Programming in a general-purpose environment (the cpu) is much faster and much easier to maintain than programming in a special-purpose environment (the DSP), let alone designing specific hardware (the ASIC). While DSP software environments have improved, no longer requiring hand-coded assembly language programming, they still require careful management of the specialized silicon resources. The data-movement features of cpus and DSPs may be contrasted: DSPs provide integrated DMA controllers that allow efficient movement of large data blocks from one memory location to another or between memory and the processor, whereas cpus provide massive hierarchical data caches. The DMA approach yields higher performance but requires explicit software control. The cache mechanisms, on the other hand, are managed implicitly by the hardware.

It should be noted that recent generations of cpu chip sets have been providing DMA engines as an additional data-movement option, continuing the trend of borrowing selected features from DSP architectures.

Benefits of CPU Advancement

In view of all the requirements and constraints governing medical imaging systems design, cpu-based architectures clearly provide the most comprehensive coverage. It is fundamentally a question of specialization versus generalization: DSPs and ASICs provide the highest performance in answering a stable and constrained set of requirements, while cpus provide high performance in addressing a wider variety of less-predictable requirements. As general-purpose cpus have been deployed in more and in more-diverse applications, the aggregation of technological advancements in those processes developed to make them useful across multiple industries has increased their performance and capability to the point that cpu functionality is sufficient even for demanding applications such as medical image processing.

Once basic performance requirements are met, market demands drive system architecture development. General-purpose cpus offer the most cost-effective, scalable, flexible, future-proof, and development-friendly architecture. The great body of COTS cpu hardware and software can and should be used to reduce time to market and leverage a wide variety of technologies from other industries, such as enterprise computing and telecommunications systems.

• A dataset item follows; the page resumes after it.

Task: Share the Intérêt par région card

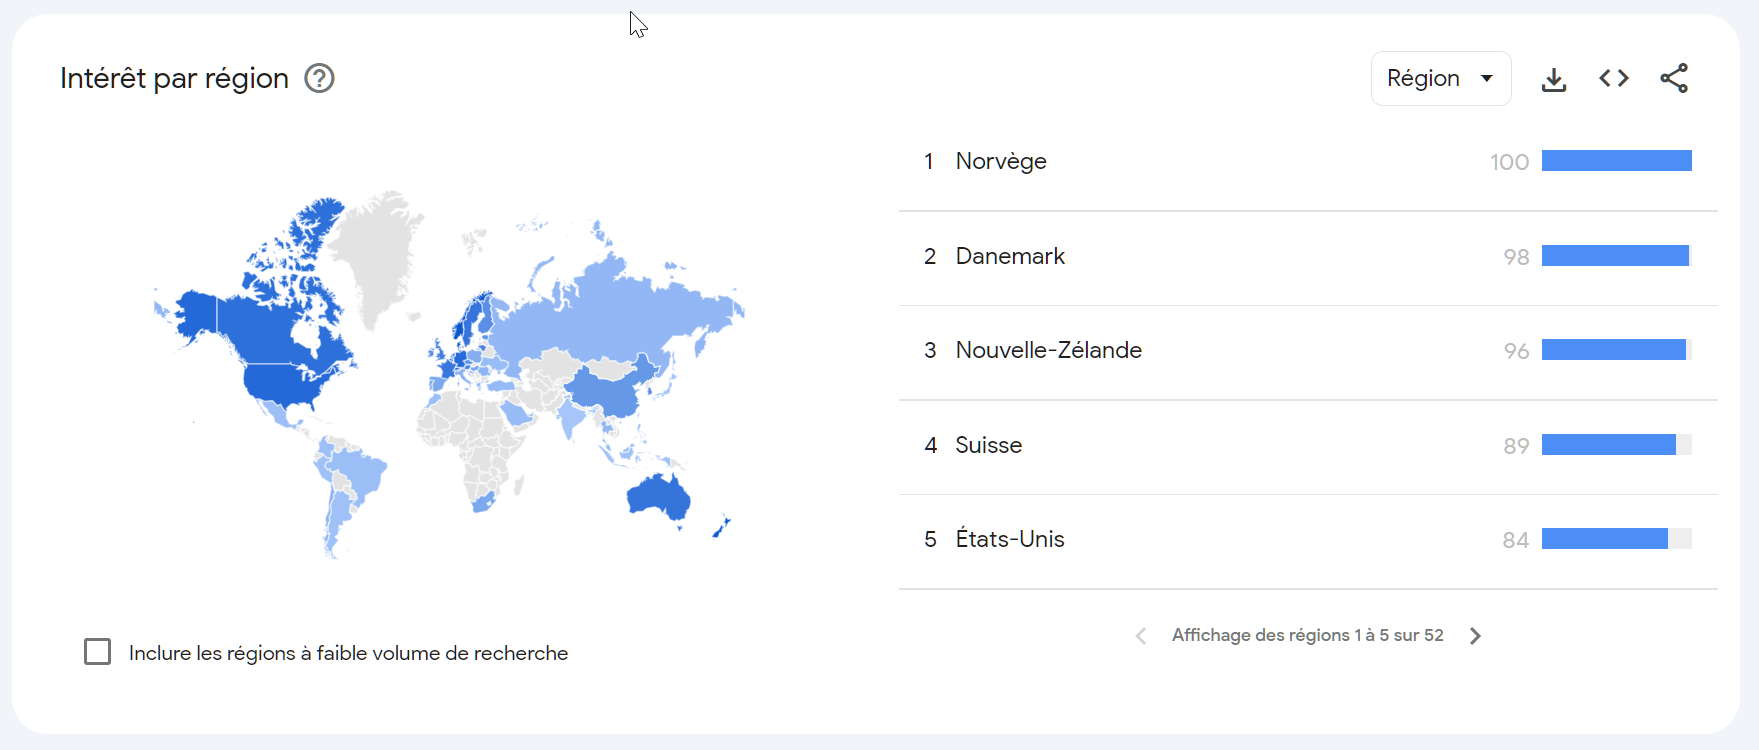Action: pos(1674,78)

As medical systems begin to demand higher service availability, COTS distributed computing and high-availability middleware software running on COTS cpu hardware subsystems can be incorporated into medical imaging systems without significant design effort. Such attributes on the COTS cpu hardware allows medical system manufacturers to focus on other areas, such as sensor data acquisition, complete system ergo-nomics, and image reconstruction and processing software.

Conclusion

The arguments presented here obviously cannot apply to every medical imaging system, but the trend is unmistakable. An architecture based on general-purpose cpus should be the first choice for system structure. That choice should be abandoned only if it can clearly be shown to be inadequate. And even in those cases, hybrid possibilities should be considered. Cpus could be used for the majority of the data-path processing, assisted by DSPs or ASICs for well-defined tasks. Throughout the life cycle of a system, the advantages of a cpu-based data-path architecture will be apparent.

Reference

1. JN Barkdull and SC Douglas, "General-Purpose Microprocessor Performance for DSP Applications," in Proceedings of the 30th Asilomar Conference on Signals, Systems and Computers (Pacific Grove, CA: IEEE Computer Society, 1997).

Andrew Alleman is principal system architect at RadiSys Corp. (Hillsboro, OR), leading product definition and architecture development for the company's system products.